Work instruction: Write out the lines of the material below exactly, beginning at the line with "Image resolution: width=1180" and stopping after the line with "You are a GUI", and leave out the pictures.

Input data:
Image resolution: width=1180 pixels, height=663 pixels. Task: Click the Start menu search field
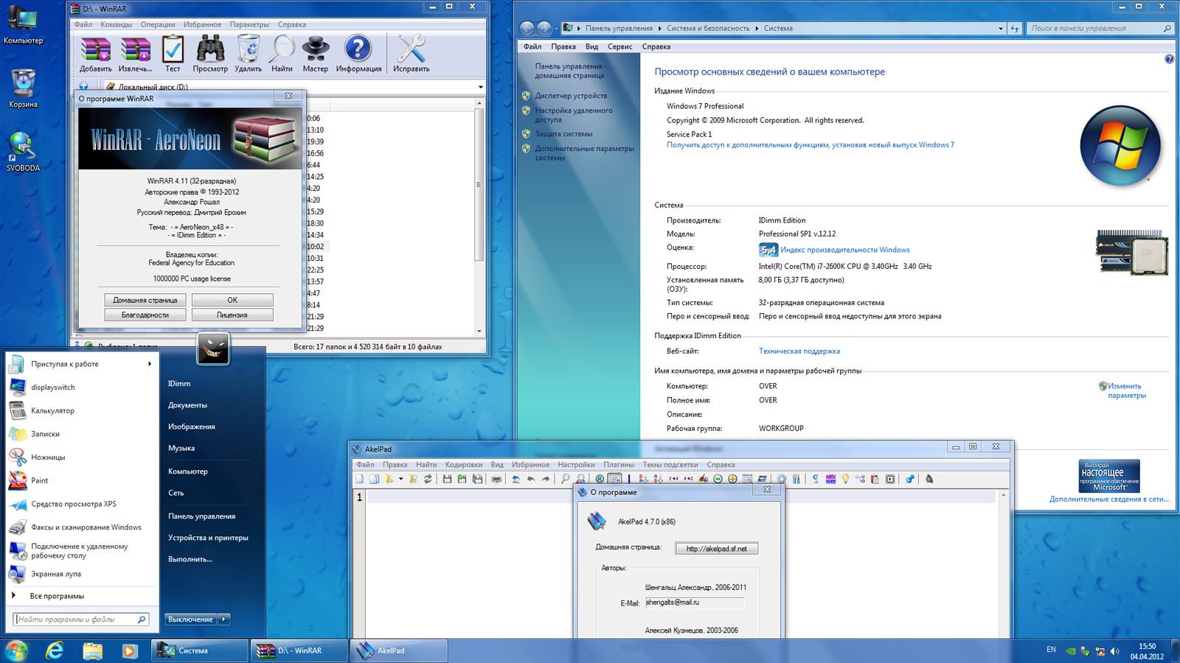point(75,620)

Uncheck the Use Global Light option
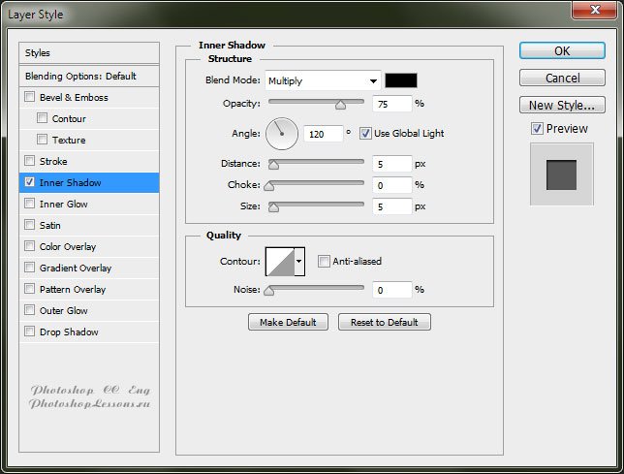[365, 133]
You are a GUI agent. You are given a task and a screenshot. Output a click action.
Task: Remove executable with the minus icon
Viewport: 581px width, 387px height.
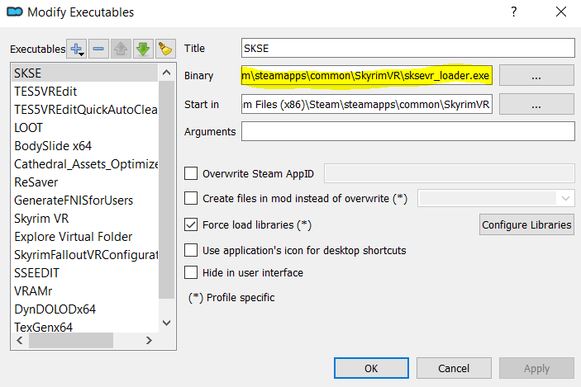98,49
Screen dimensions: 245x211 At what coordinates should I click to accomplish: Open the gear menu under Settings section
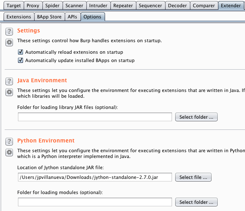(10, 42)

==

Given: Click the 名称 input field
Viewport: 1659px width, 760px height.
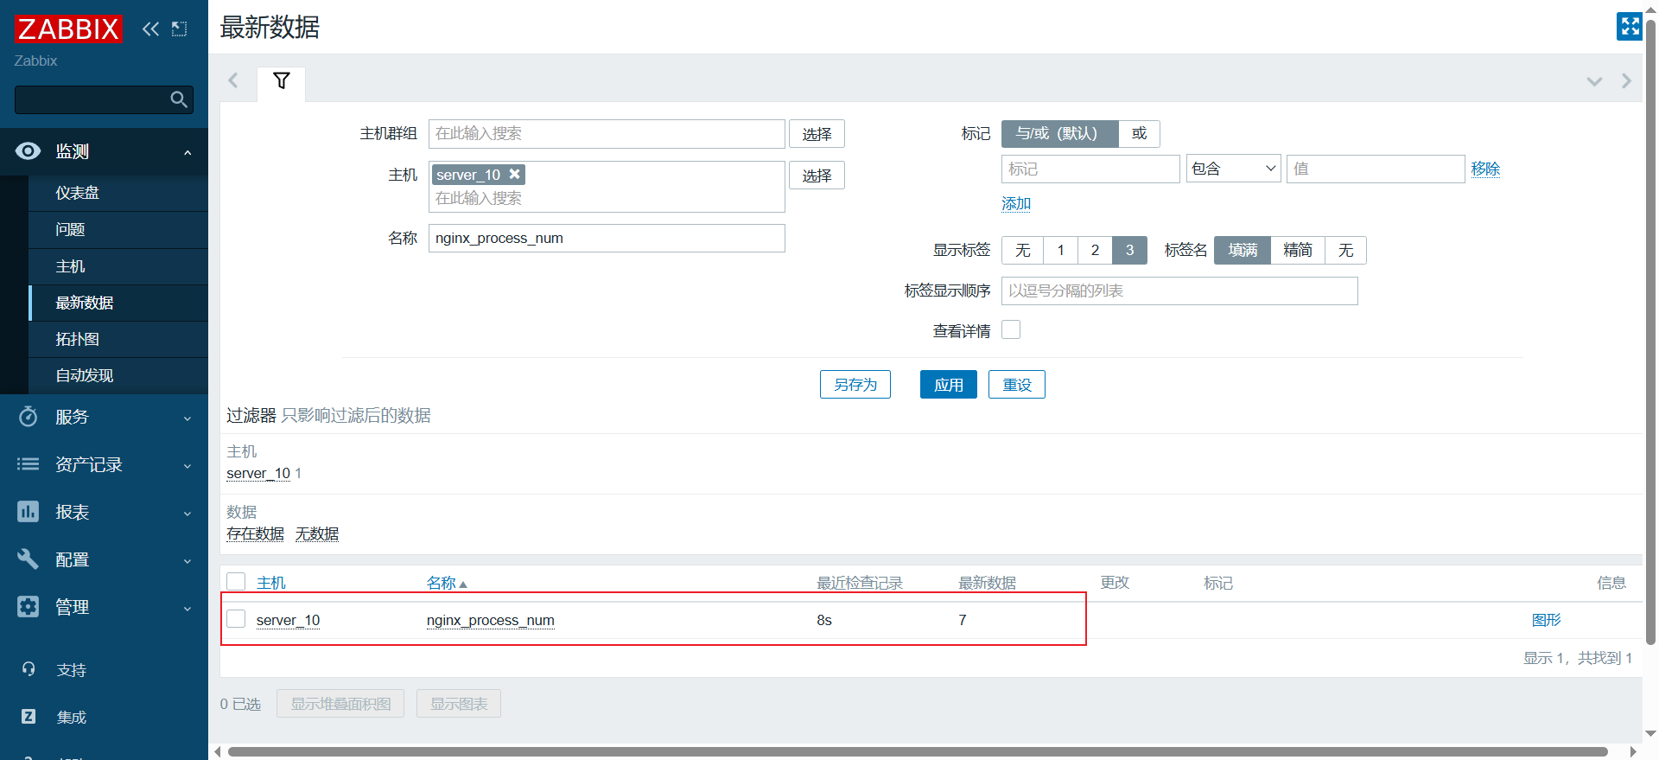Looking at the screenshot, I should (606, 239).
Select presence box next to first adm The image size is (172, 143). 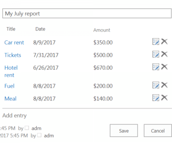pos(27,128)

Expected answer:
Image resolution: width=1180 pixels, height=663 pixels. Task: Click the Start menu search field
point(75,620)

Uncheck the Use Global Light option
[365, 133]
You are a GUI agent. You are given a task and a screenshot. Output a click action.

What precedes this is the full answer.